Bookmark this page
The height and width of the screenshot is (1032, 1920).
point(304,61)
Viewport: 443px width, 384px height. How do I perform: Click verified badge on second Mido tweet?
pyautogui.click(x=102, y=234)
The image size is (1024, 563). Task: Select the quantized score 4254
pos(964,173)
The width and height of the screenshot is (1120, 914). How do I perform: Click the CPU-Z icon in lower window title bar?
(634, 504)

○ ○ ○ ○

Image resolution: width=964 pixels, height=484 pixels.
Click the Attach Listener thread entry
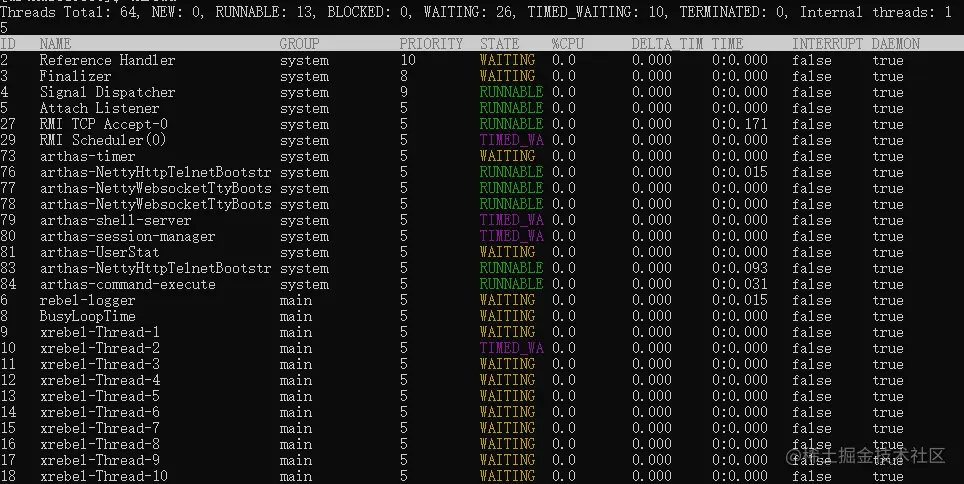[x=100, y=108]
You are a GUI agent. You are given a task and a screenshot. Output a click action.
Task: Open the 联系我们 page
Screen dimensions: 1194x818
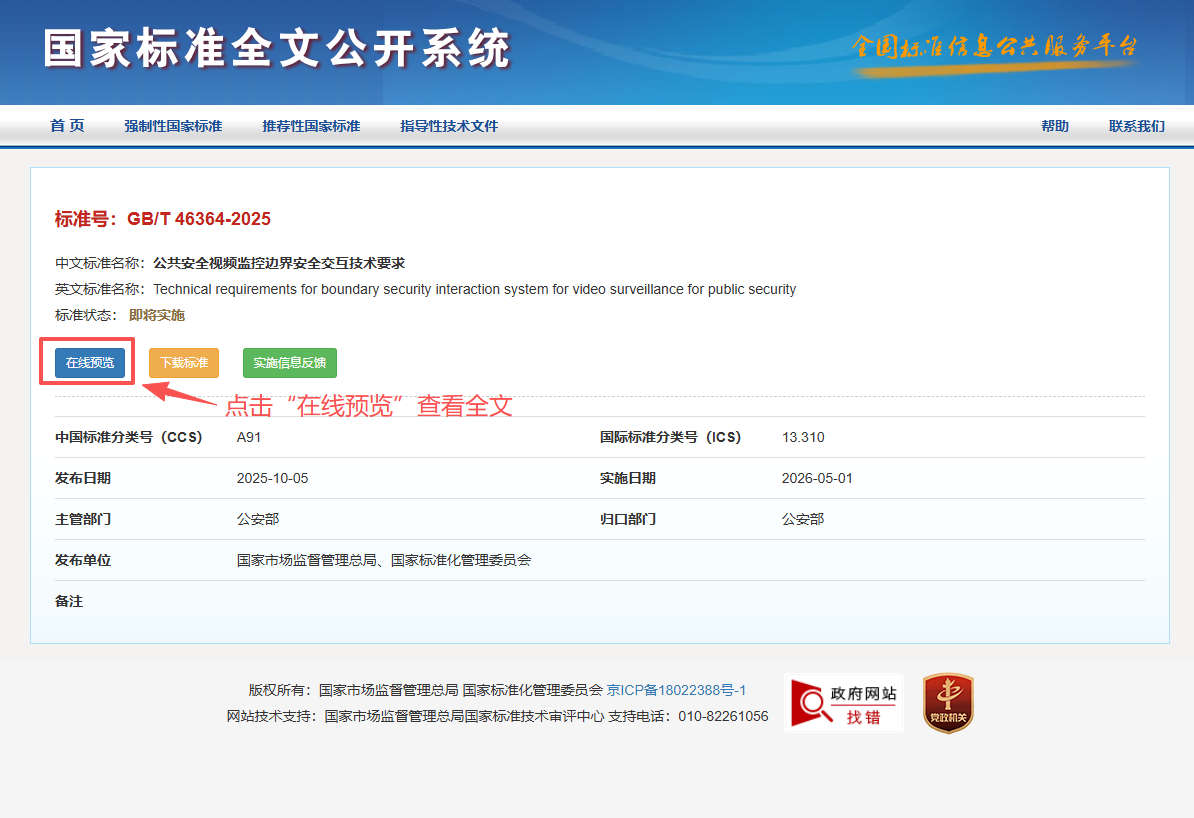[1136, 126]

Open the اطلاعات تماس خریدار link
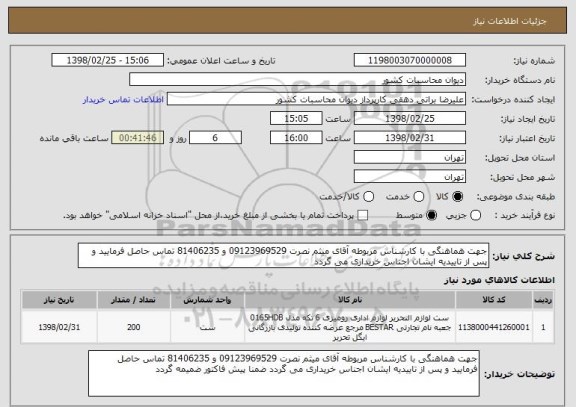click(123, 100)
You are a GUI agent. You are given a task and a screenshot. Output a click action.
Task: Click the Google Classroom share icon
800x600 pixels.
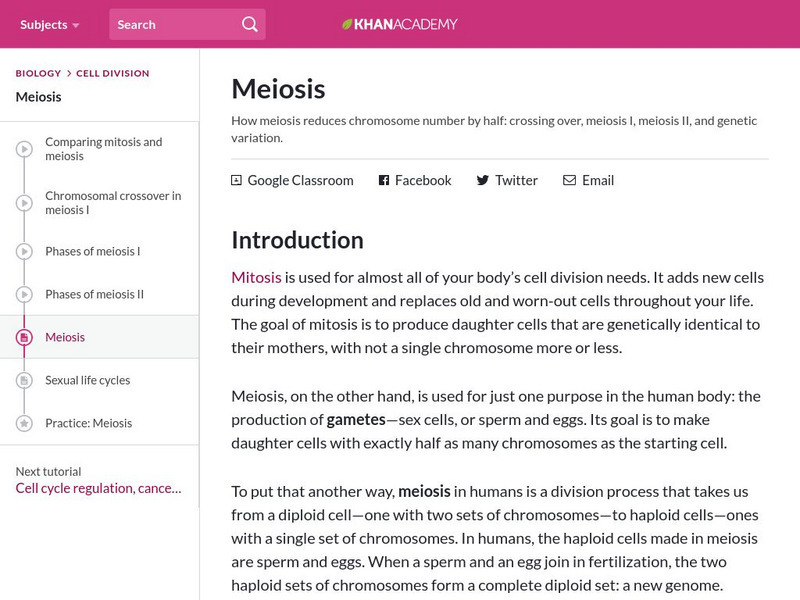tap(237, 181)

○ ○ ○ ○

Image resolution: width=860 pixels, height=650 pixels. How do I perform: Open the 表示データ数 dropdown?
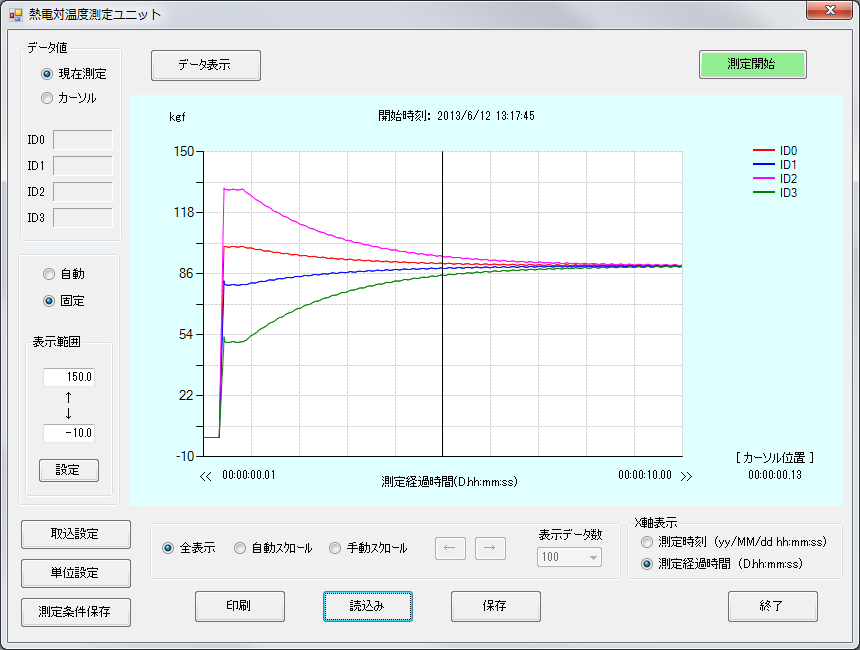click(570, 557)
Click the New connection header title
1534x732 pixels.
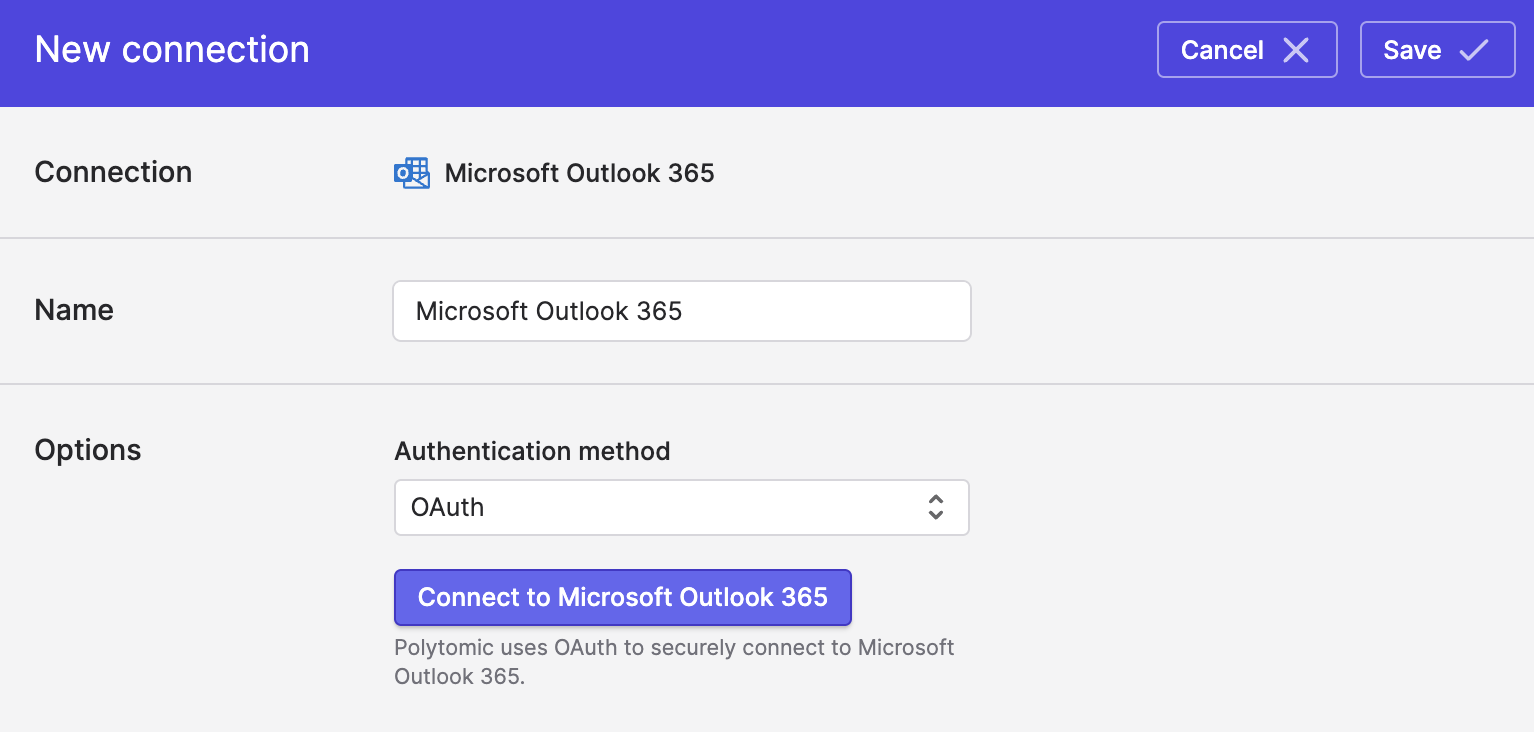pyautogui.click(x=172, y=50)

○ ○ ○ ○

From the records above, copy exactly the stretch from the line holding "Task: Open the 联系我们 page" through the line holding "Task: Click the Google Classroom share icon", both ends included, without the pictures.

Task: Open the 联系我们 page
Screen dimensions: 1194x818
[1136, 126]

Open the اطلاعات تماس خریدار link
click(123, 100)
You are a GUI agent. You are given a task and a screenshot. Output a click action.
Task: Click the Google Classroom share icon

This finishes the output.